An international collaboration involving Hokkaido University's high-voltage electron microscope has solved a puzzle about the atomic structure of metallic glasses that has baffled scientists for four decades.
Unlike crystalline alloys, atoms in metallic glasses are randomly organized, a structure called amorphous. This makes them stronger, more flexible and resistant to corrosion. Due to these excellent physical properties, they are used in sports equipment, medical devices and electricity transformers. But improving their properties requires a better understanding of their atomic structure.
In 1976, researchers used a technique, called differential scanning calorimetry, to measure the difference in the amount of heat required to increase the temperature of metallic glass alloys made of palladium, nickel and phosphorous (Pd-Ni-P). As they heated the Pd-Ni-P alloys, they found a thermodynamic inconsistency in the resulting curve that they couldn't properly explain, but it must have had to do with their structures.
Now, forty years later, an international research consortium led by City University of Hong Kong developed a method that combined various measuring techniques, allowing them to directly correlate changes in the structure of Pd-Ni-P metallic glass to temperature changes.
____________
Set of tasks:
[1] List every use of metallic glasses that the passage on metallic glasses names.
[2] From the passage on metallic glasses, copy word for word the text between "Unlike crystalline alloys, atoms" and "their atomic structure.", inclusive.
The rows that follow have no connection to the passage on metallic glasses.

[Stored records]
____________
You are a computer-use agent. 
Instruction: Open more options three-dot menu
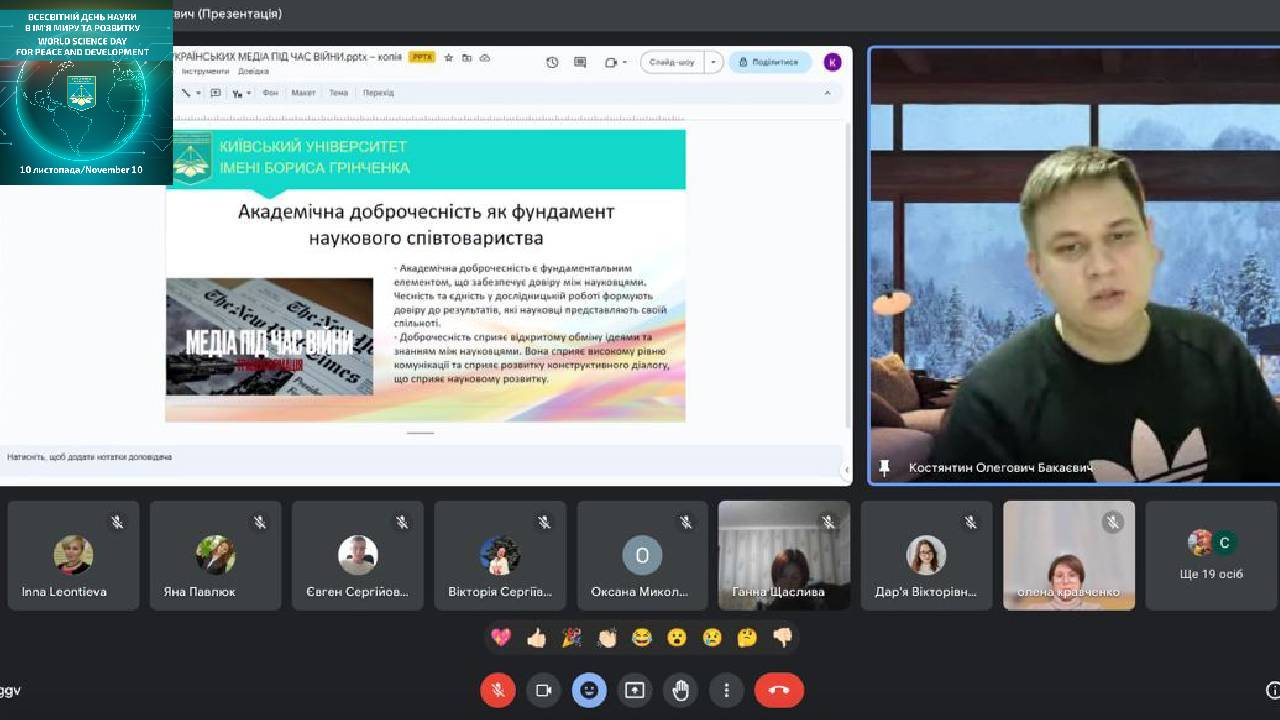coord(727,690)
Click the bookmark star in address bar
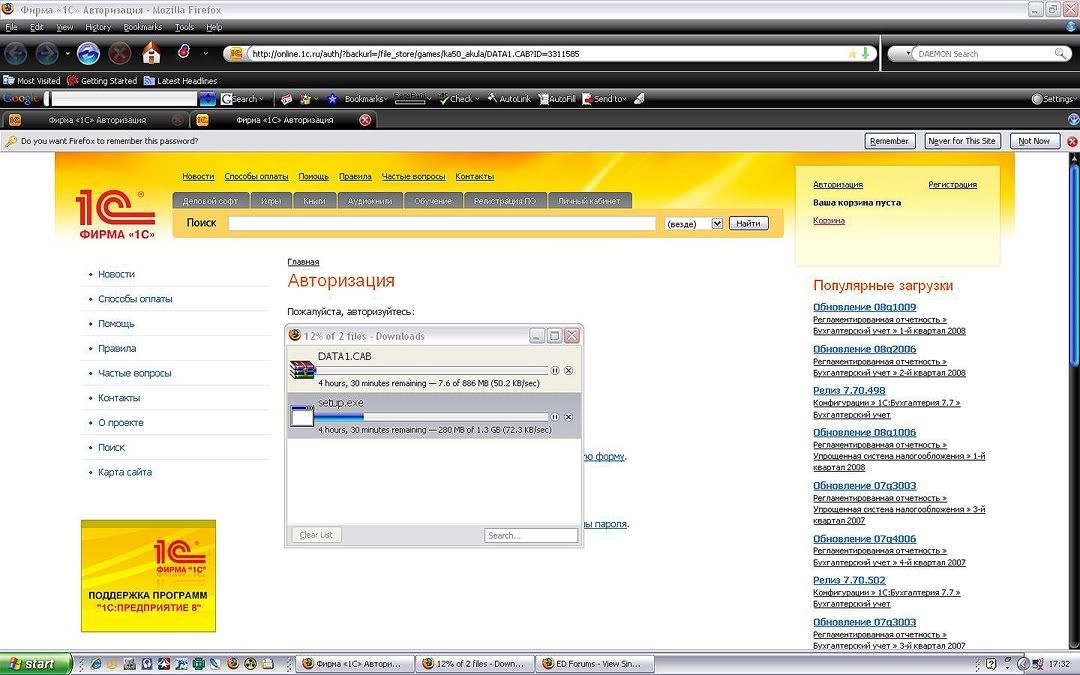This screenshot has height=675, width=1080. click(x=852, y=54)
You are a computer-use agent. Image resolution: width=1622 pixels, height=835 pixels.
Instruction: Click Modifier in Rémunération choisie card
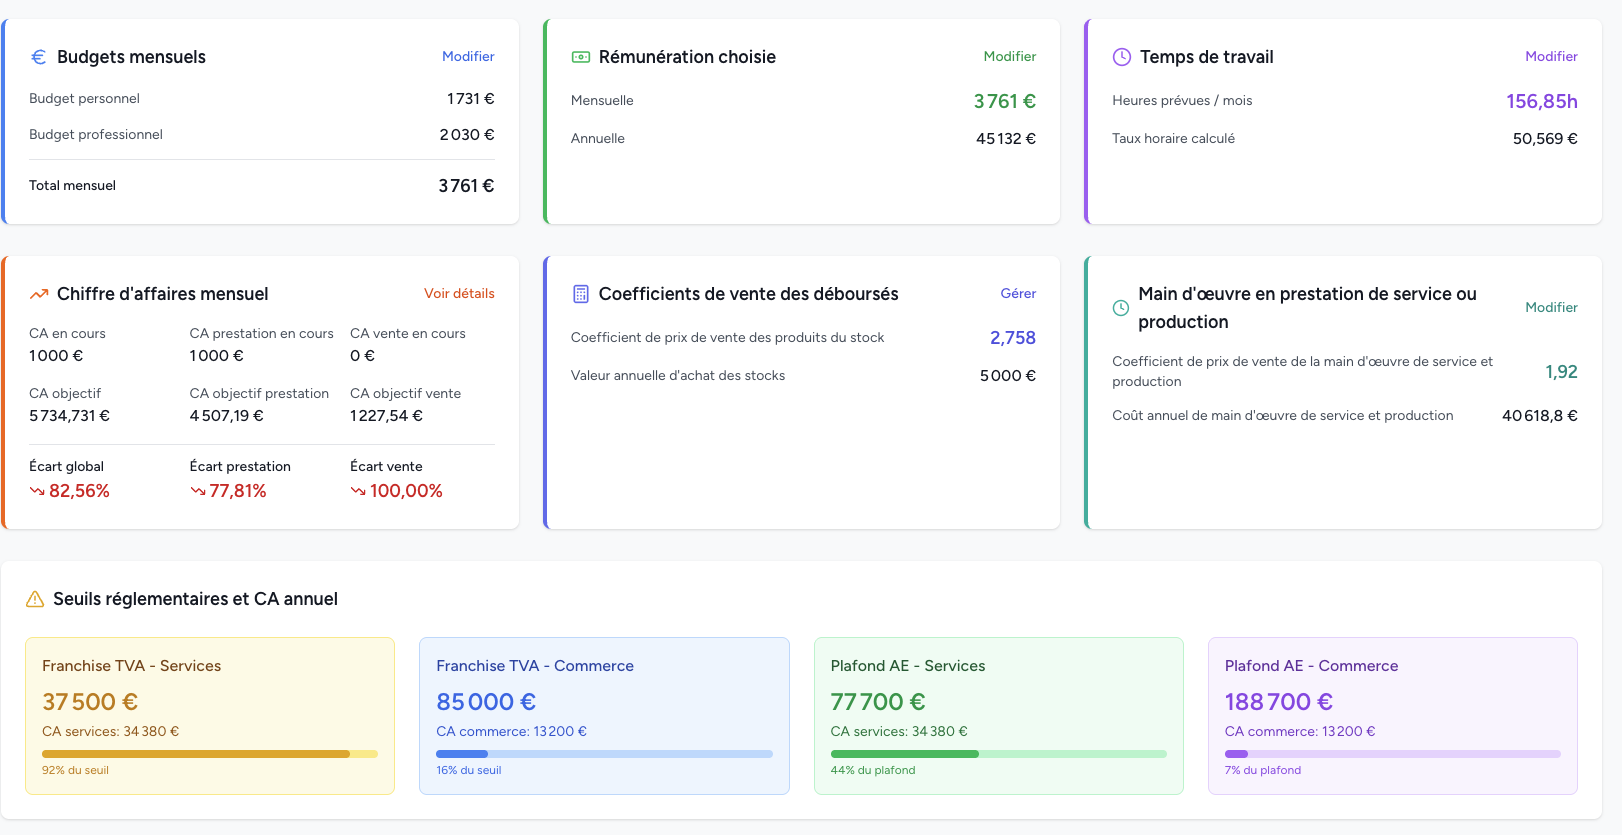1009,57
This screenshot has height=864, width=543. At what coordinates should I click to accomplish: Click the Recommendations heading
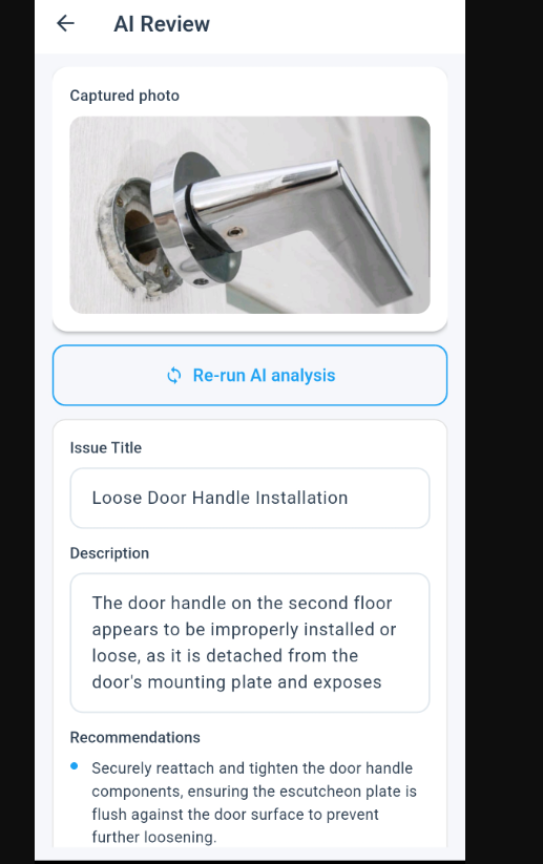click(x=135, y=737)
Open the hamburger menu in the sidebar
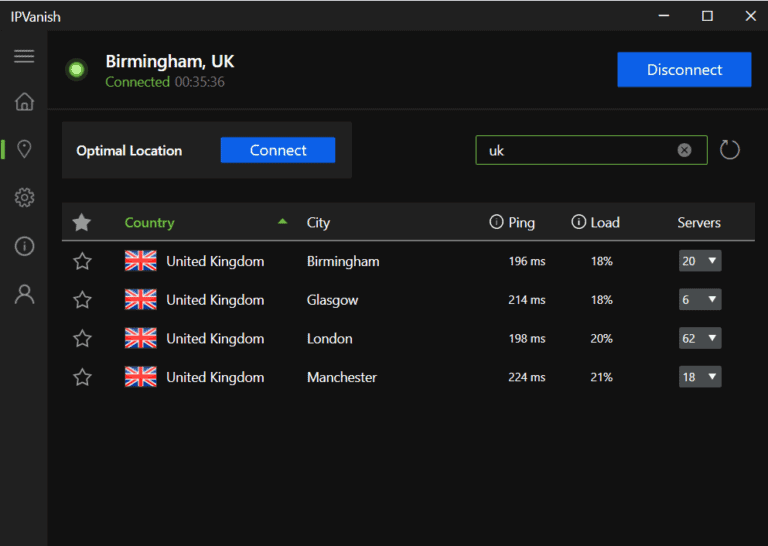The height and width of the screenshot is (546, 768). [24, 56]
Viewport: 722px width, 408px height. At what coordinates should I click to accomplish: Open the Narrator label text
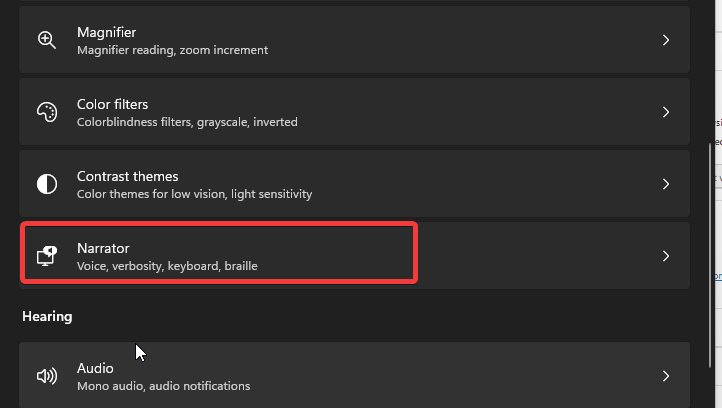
____________
Answers per task:
[1] sports equipment, medical devices, electricity transformers

[2]
Unlike crystalline alloys, atoms in metallic glasses are randomly organized, a structure called amorphous. This makes them stronger, more flexible and resistant to corrosion. Due to these excellent physical properties, they are used in sports equipment, medical devices and electricity transformers. But improving their properties requires a better understanding of their atomic structure.